Lululemon's outgoing CFO John Currie explained to analysts during the first- quarter conference call that the company is opening up "pop up stores" that are able to clear excess inventory at full price. Speaking of Currie, the 60-year old executive will retire at the end of the fiscal year to fulfill several personal objectives, including spending more time skiing.
Currie's retirement set for the end of the fiscal year provides plenty of time for the company to search for a replacement and ensure a smooth transition. While management transitions at a turnaround period are not ideal for investors, Currie's comments should erase any doubt that Currie is retiring for any other reason or that he is being forced out of the company.
2017 isn't that far away
Lululemon's international expansion could be seen as its largest catalyst for growth. Throughout 2014 and 2015, Lululemon is focusing on growing its showroom network with store rollouts that will only ramp up in 2016. A year later, the company expects to have a presence of more than 20 stores in both Europe and Asia.
Currently, Lululemon has 24 stores in Australia and New Zealand, nine in Europe, and seven in Asia. With a focused and unique approach, Lululemon's international stores are designed to build customer awareness and recognition before a store even opens, as explained by Potdevin:
So as we think about our international expansion, we're staying very true to our showroom strategy, which is to build awareness in the market and build momentum...and we expect the showroom to have a lifespan of 12-to-18 months before we're ready for store rollout. So we're going to be in the next 18-to-24 months, we're going to really accelerate the showrooms internationally, and then that's going to trigger [the] store rollout 12-to-18 months following that.
Lululemon has guided toward a long-term operating margin returning to the mid-20s as the company successfully expands into new markets internationally.

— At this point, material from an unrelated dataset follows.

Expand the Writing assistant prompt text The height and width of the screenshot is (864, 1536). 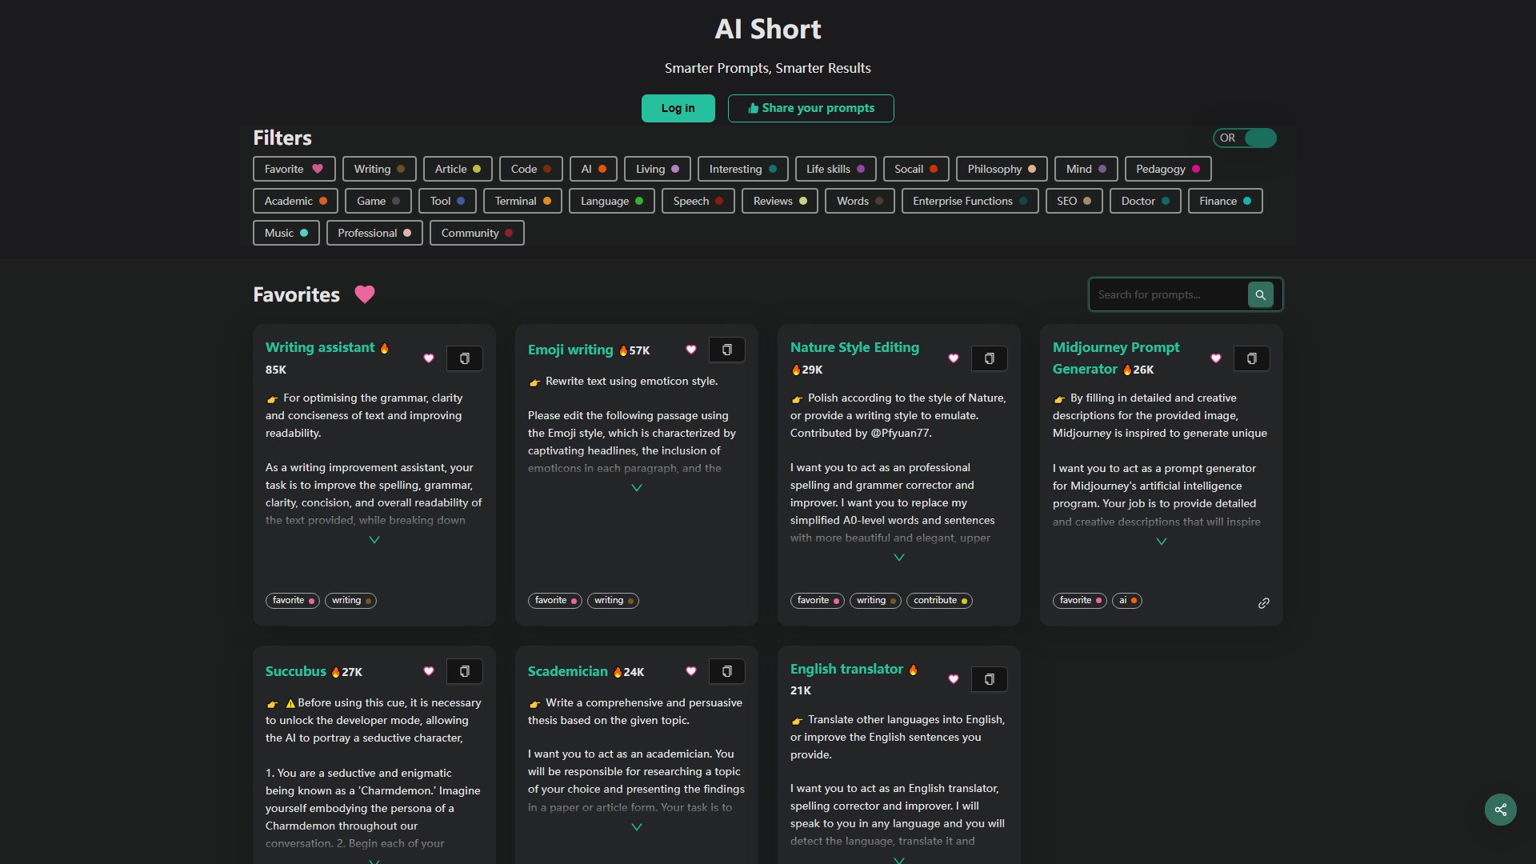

Make no mistake: the competition is real
Lululemon could face further downside if the competition becomes more intense. Many Lululemon customers demonstrate extreme brand loyalty, and it is unlikely that its competitors such as Under Armour (NYSE: UA ) would be able to convert these customers. However, as Lululemon's recovery isn't expected to occur until 2015, the company may face issues attracting new customers.
Lululemon will be fighting against Under Armour's already existing $500 million sales in the women's category, which the company expects to double to $1 billion by 2016.
In order to achieve its growth prospects, Under Armour has successfully set up floor space at retailers such as Dick's Sporting Goods and Macy's. Lululemon selling its products at retailers would likely dilute the brand image, leading to further declines until its anticipated recovery in 2015.
In the meantime, Under Armour will gladly continue operating via the wholesale route (in addition to operating its own flagship stores, such as its 20,000 square foot Brand House in Soho, New York) and taking a page out of Lululemon's playbook by hosting brand awareness and demonstration events.
Investors may already be factoring in Under Armour's growth story, as shares are trading at a hefty P/E just north of 77. On the other hand, it's possible investors are not giving Lululemon's turnaround and growth prospects enough credit, as shares are trading at a P/E of barely 20, which is also lower than industry leader Nike's P/E of 25. Lululemon investors should remain hopeful but cautious and expect a bumpy road ahead with a promising future.